When Carina Santos browsed through old yearbooks in a secondhand shop, she was fascinated by the photographs. She began to collect them, and then decided to cut out the images and paste them on playing cards -- the cards are an ideal surface for her as she is intimidated by the expanse of the canvas. By designing one card at a time, eventually she has a stack, and she can bring them together to produce a larger work.

Isabel Santos adds markings in graphite, acrylic, and pen on comics-sourced images -- the vibrant colors and the textures appeal to her aesthetic leanings. "I just like a busy background," she said.

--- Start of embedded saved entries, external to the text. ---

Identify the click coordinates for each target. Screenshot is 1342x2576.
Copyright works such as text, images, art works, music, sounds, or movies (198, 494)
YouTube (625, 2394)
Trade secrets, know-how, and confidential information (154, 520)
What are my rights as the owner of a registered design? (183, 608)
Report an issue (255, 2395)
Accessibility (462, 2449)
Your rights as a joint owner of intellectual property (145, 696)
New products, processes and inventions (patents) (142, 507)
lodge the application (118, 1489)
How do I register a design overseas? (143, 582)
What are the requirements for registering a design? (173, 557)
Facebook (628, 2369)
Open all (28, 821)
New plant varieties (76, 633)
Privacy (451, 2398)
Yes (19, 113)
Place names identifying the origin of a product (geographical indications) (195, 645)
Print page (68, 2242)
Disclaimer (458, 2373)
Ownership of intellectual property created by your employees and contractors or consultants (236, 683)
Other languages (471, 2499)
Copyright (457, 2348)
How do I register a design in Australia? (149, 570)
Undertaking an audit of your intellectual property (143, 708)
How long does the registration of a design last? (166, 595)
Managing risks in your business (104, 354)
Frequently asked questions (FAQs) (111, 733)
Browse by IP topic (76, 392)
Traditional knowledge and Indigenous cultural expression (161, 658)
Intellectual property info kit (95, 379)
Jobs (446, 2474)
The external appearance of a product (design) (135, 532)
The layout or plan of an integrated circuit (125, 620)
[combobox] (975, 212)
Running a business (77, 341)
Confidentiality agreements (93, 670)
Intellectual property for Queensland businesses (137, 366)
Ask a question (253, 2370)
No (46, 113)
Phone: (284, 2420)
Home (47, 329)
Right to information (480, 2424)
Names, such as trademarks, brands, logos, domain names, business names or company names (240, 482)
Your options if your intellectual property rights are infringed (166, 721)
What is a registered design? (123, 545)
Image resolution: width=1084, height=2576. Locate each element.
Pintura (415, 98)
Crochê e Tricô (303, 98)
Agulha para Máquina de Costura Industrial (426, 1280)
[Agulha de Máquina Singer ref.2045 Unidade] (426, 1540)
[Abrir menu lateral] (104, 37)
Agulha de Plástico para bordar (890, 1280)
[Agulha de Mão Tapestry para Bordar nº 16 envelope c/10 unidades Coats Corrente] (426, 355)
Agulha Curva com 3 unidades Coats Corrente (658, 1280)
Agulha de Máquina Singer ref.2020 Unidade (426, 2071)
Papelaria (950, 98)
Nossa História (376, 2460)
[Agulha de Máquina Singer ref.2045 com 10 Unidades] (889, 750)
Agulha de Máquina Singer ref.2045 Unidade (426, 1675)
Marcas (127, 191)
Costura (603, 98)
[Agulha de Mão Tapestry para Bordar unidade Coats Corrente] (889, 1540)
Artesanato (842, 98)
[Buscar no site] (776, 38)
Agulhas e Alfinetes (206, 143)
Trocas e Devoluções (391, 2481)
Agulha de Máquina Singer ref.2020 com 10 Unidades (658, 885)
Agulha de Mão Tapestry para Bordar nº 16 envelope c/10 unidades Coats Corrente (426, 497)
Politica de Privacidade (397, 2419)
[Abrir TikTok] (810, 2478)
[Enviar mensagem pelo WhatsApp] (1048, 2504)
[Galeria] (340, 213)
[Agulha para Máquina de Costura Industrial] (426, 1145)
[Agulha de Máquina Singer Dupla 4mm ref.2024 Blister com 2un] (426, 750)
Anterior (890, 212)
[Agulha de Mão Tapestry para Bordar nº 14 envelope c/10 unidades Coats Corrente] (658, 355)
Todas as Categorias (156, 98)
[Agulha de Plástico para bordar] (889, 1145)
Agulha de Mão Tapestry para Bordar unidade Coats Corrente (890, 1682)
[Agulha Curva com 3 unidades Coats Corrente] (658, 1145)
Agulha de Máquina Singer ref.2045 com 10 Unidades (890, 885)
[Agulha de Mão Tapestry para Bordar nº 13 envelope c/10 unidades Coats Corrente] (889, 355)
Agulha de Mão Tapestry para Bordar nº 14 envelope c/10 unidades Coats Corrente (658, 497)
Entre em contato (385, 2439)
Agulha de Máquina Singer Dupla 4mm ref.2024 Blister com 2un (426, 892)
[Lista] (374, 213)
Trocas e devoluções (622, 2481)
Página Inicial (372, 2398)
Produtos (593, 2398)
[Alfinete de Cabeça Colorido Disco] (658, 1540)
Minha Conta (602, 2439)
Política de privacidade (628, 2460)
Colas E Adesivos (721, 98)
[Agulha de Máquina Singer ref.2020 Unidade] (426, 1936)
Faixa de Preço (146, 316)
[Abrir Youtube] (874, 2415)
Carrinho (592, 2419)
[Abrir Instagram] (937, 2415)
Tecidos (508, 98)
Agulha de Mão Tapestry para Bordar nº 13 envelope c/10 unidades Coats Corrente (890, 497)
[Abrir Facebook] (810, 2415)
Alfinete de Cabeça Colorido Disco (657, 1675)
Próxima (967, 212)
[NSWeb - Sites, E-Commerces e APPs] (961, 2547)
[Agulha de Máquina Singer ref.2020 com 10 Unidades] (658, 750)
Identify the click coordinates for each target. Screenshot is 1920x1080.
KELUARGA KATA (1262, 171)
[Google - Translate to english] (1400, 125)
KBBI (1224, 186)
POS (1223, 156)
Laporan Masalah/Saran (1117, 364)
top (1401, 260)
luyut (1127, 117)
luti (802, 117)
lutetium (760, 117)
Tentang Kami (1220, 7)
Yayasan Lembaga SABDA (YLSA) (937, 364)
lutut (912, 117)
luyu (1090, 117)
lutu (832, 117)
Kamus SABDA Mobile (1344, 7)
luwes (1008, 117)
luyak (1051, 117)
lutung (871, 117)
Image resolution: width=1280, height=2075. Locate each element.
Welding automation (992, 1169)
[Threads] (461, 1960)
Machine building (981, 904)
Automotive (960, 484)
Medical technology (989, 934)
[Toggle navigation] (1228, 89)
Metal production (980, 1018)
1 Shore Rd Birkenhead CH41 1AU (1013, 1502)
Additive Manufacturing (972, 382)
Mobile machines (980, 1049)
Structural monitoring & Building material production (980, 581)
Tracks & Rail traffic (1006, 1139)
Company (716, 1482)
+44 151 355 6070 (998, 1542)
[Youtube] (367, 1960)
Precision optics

THE KIDS WERE NOT INTERESTED
Mona and Soler Santos’ children were not into art initially, and the parents never forced them. The children seemed uninterested whenever the family visited museums, so their parents thought that none of them would follow in the family’s artistic footsteps. "We were also surprised," the mother told BusinessWorld. "You wouldn’t think we’d have a group show like this," added the father.

"Hindi naman parang kahit ano basta ’wag lang art (It was not as if we said anything will do so long as it is not art)," said Carina. "We just had other interests."

Luis took up Business Management at De La Salle University. "I didn’t want to be an artist," he said. "He wanted to get rich," quipped his father. "He didn’t want to be a struggling artist," added his mother. Everyone laughed.

Things changed when Luis visited the home of artist Elaine Navas. He went home brimming with questions about painting.

Carina wanted to be a writer. A self-confessed bibliophile, her love for words led to her to express herself visually by using images from books.

Constantly drawing since childhood, Isabel’s friends thought she’d go to fine arts, but she did not want to do something so expected. In the end, taking up European Studies in Ateneo de Manila University and a family trip to Europe were the inspiration of her first exhibit last year.

"Just because you went into fine arts doesn’t mean that you’ll continue to do art," said Soler Santos in mixed Filipino and English, remarking that in his University of the Philippines batch, only 20% of his classmates pursued art careers. You might be discouraged because you have really good classmates, or your teacher embarrassed you in front of class, or a teacher forces you to adopt a certain style -- or, since they know you’re a grandchild of Malang, they might be extra critical of you, explained Mr. Santos.

"OK na rin yung nangyari sa kanila (What happened to them was a good thing)," he said. "At least they are free to do their work."